Related: Employees or Freelancers: Which Do I Need?
What is the agency model?
The freelance agency model refers to the conscious decision to acquire one or more people as clients and act as project managers and other sub-contractors who do the actual client work. In this situation, it is the responsibility of the business owner to set prices high enough to account for the additional costs in the business. For example, a solo preneur freelancer only has to worry about paying his own taxes and business expenses. Hence, they can likely charge a lower rate than an agency.
The agency's value proposition is usually that they have access to verified experts. To account for the extra time spent on editing, project management, or other marketing expenses that the agency owner may have to spend, the price of agency work is sometimes higher.
However, this is not always the case. Freelance agency work may be cheaper than individual freelance work based on the costs the business owner charges their clients. For example, some established content writing agencies sell content for $ 40 per page and pay their authors $ 20 per page. You may need to find a qualified, freelance writer willing to accept this price tag.
Why agencies can benefit clients
The promise of a freelance agency is reliable work that will be delivered on time and likely in bulk with a pool of subcontractors behind the scenes to help with this. A freelance agency may make more sense for you as an individual if you don't want to be the one to complete the client work and have excellent leadership and management skills. You can adapt your existing freelance company from the solo model to the agency model and back whenever you want.
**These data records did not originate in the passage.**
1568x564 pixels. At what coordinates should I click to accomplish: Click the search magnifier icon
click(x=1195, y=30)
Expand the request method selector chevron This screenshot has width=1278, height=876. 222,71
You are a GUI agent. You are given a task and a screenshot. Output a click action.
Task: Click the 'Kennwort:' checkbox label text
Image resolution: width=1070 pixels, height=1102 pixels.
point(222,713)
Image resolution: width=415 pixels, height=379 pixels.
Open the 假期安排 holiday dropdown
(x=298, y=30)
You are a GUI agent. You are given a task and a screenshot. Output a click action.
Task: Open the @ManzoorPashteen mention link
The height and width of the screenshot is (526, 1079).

Agency vs. Solo: what is it for you?
It is important to think about your specific personality traits and what appeals to you most in this important decision. A freelance agency relies on someone at the top of the list to be responsible for attracting and setting up clients. This can be the owner of the business who does the main job of marketing and engaging these customers. At this point, it is the responsibility of individual subcontractors or a project manager to ensure that all tasks leading to a result are completed on time.
Individual subcontractors employed by an agency have structured their own payment agreement with that agency and may not even realize the amount of the mark-up between what they paid and what the agency charges the end customer.
With a freelance agency, you can in most cases scale a freelance business much faster than you as an individual. However, you also lose a lot more time on the management and leadership aspects of running the company. I've found from my own experience that the freelance agency model isn't the best for me because I didn't enjoy the process of engaging, training, and ultimately firing various freelancers.
Taking responsibility for getting the customer work done myself meant that it was always done on time and that I didn't have to deal with anyone else and wasn't able to get things done on time or to adhere to relevant guidelines previously set.
Related: 4 Ways To Improve Your Soft Skills As A Freelancer
The decision whether or not to establish a solo or agency model is ultimately yours. However, before making this decision, think carefully about what you want to achieve with your freelance business and your own personality.